Saranno restaurate, grazie a un’ingente donazione (750 mila dollari) del consolato degli Stati Uniti d’America, le tre piscine di (re) Salomone, situate a Betlemme sulla strada che conduce al villaggio di Hortas e costruite al tempo della nascita di Gesù.
«L’importanza di questo sito deriva dal fatto che per secoli ha fornito acqua a Gerusalemme, quindi è nostro dovere proteggerlo dall’incuria in cui si trova e ripristinarlo», afferma George Bassous, direttore generale delle piscine di Salomone.
Grazie alle loro dimensioni – spiega l’Istituto di studi sulla Palestina – gli antichi bacini sono stati fondamentali nei gravi periodi di siccità patiti da Gerusalemme. Profonde 8 metri e lunghe 120 ciascuna, le vasche sono in grado di contenere complessivamente oltre 200 milioni di metri cubi d’acqua. Grazie ad una sofisticata rete di acquedotti, in epoca romana, il prezioso liquido giungeva fino alla residenza di Erode il Grande. Proprio re Erode si pensa avesse ordinato la costruzione dell’acquedotto più antico anche se altri scavi datano il complesso al II sec. a.C.
Il nome di queste enormi piscine deriva però da alcuni versi dell’Antico Testamento, in cui re Salomone afferma: «Mi sono fatto vasche, per irrigare con l’acqua le piantagioni» (Qoelet 2,6). Giuseppe Flavio, autore ebreo del I secolo a.C, in uno dei suoi scritti riporta che qui «il re Salomone veniva all’alba scortato da guardie armate e passeggiava tra i boschi ricchi di ruscelli». Nel 1618, il sultano Uthman Khan costruì vicino al sito una fortezza, il castello di Murad, per proteggere l’acqua preziosa delle piscine.

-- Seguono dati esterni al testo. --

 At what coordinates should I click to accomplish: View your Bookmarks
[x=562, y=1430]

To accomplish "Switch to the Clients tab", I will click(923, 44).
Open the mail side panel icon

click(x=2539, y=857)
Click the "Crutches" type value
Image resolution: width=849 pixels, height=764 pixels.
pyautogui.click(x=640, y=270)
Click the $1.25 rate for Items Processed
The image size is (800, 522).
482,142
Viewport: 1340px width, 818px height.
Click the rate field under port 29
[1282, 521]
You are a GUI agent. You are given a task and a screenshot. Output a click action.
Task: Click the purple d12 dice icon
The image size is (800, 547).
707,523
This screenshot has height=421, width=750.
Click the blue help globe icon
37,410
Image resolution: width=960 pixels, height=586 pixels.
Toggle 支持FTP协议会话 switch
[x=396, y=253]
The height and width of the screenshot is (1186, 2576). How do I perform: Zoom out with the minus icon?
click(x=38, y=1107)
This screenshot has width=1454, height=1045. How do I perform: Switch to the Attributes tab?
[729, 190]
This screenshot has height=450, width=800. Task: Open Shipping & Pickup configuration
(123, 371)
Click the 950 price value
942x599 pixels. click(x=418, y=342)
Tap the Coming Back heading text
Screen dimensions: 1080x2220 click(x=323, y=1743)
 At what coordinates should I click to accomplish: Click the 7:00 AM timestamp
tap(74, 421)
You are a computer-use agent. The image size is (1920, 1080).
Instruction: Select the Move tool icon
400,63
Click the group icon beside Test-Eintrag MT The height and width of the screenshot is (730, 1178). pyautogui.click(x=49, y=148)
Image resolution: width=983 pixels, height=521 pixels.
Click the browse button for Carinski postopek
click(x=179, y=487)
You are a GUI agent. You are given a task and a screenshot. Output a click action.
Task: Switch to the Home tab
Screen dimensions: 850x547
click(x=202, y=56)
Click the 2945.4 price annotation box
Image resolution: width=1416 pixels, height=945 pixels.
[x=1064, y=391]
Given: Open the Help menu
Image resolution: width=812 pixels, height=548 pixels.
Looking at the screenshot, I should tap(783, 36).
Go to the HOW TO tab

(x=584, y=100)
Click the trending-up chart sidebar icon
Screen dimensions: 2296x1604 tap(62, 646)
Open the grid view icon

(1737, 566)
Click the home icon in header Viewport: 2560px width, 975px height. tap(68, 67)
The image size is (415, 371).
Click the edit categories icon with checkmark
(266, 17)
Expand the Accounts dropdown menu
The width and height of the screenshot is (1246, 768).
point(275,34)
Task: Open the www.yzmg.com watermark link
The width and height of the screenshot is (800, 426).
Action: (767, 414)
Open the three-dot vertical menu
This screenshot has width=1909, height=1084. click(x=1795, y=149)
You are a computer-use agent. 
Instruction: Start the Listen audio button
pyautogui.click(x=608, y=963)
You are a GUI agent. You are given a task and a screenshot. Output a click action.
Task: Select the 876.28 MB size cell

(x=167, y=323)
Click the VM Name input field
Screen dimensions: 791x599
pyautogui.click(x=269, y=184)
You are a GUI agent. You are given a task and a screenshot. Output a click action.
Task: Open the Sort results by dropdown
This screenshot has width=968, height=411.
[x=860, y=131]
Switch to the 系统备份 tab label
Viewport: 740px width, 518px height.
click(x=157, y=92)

Negli ultimi decenni però il sito è stato lasciato all’incuria e solo una delle tre piscine è colma d’acqua. Secondo l’Istituto di studi sulla Palestina, dal 1993, almeno sei persone sono annegate nelle vasche non sorvegliate. Risulta perciò evidente la necessità di un restauro che potrebbe rilanciare le piscine anche come risorsa turistica della Cisgiordania.
«Un progetto che oltre a salvaguardare la storia protegge le vite e i mezzi di sussistenza delle persone che vivono oggi nella zona», conclude George Bassous.